_Task details_:
Copy the records below line for line, leaving out the pictures.

_Records supplied_:
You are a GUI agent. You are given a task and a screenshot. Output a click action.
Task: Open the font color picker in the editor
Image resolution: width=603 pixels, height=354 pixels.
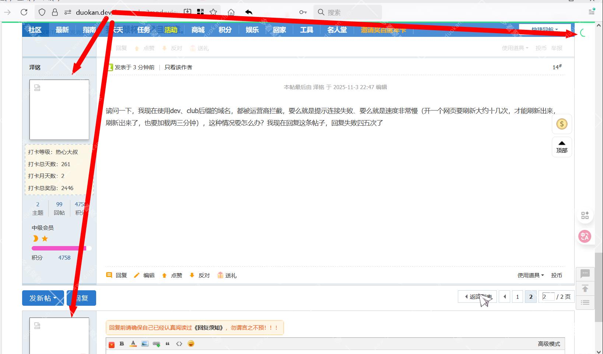pos(133,344)
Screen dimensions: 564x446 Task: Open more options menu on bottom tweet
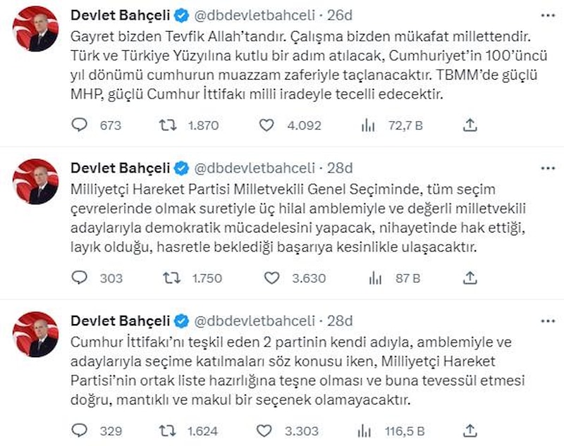pyautogui.click(x=547, y=321)
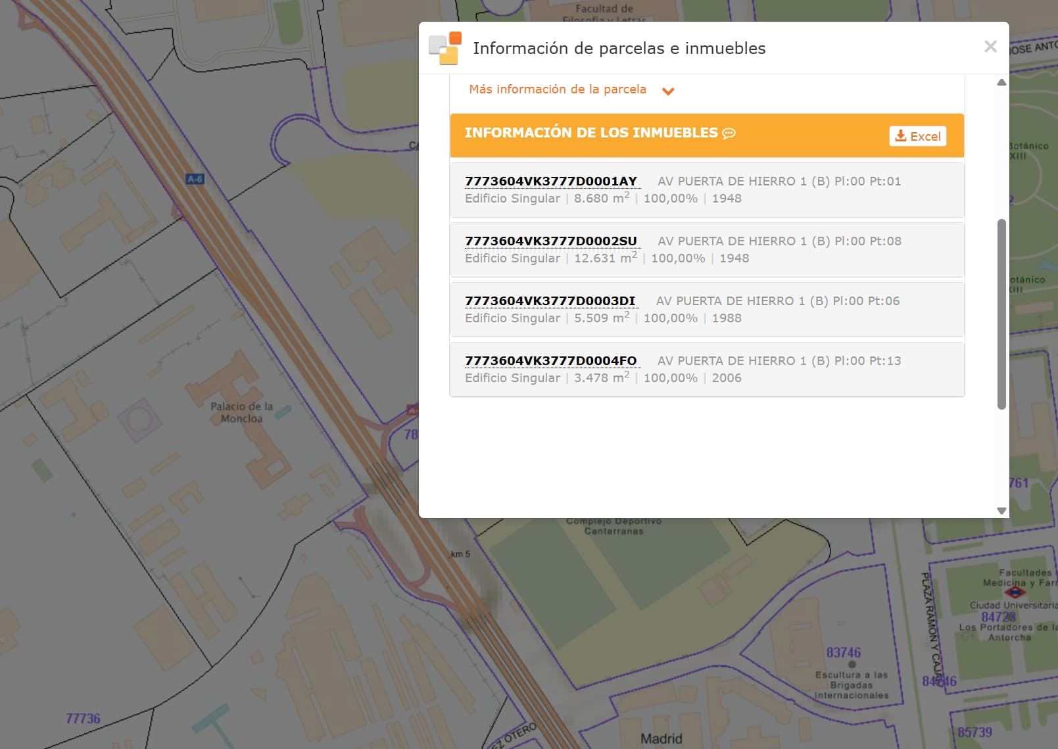Click parcel number 85739 on the map
The image size is (1058, 749).
974,733
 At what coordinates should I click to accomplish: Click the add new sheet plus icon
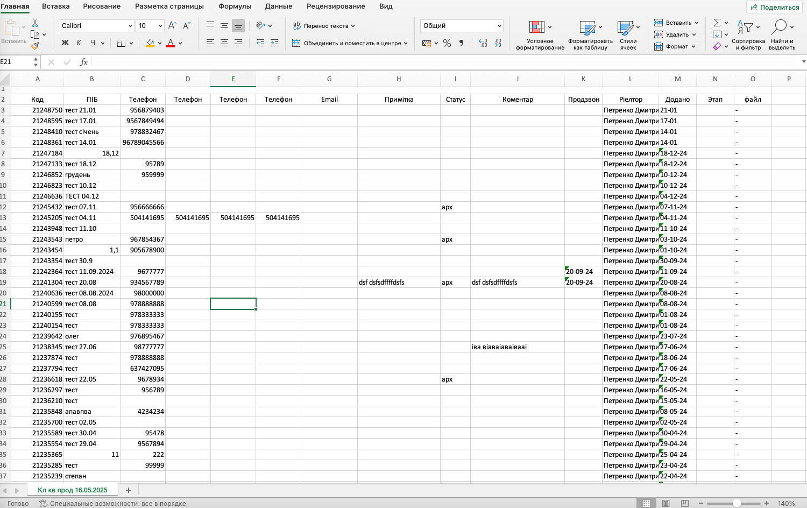point(128,490)
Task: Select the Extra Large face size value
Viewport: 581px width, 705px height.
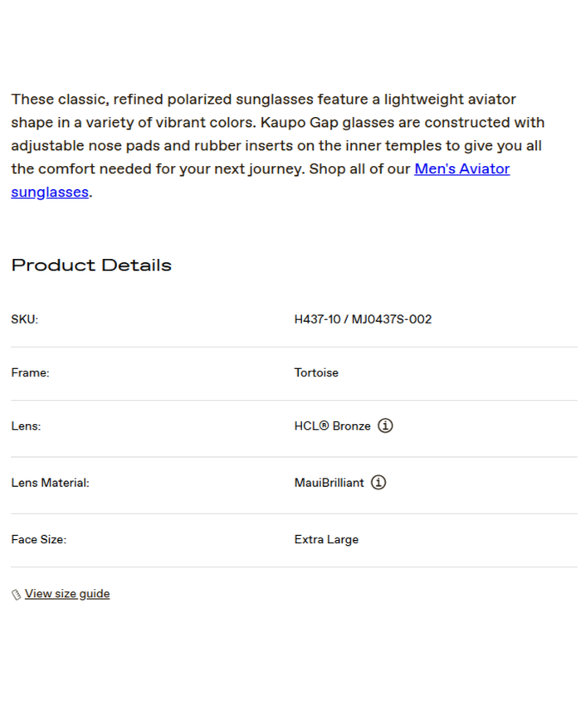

_Answer in full_:
You are a GUI agent. You are given a task and a screenshot. Output a click action.
Task: Open the font color picker in the editor
Image resolution: width=603 pixels, height=354 pixels.
pos(133,344)
Screen dimensions: 564x446 Task: Open more options menu on bottom tweet
pyautogui.click(x=547, y=321)
Click parcel number 85739 on the map
The image size is (1058, 749).
974,733
 At what coordinates should I click to accomplish: Click the add new sheet plus icon
point(128,490)
Task: Select the Extra Large face size value
Viewport: 581px width, 705px height.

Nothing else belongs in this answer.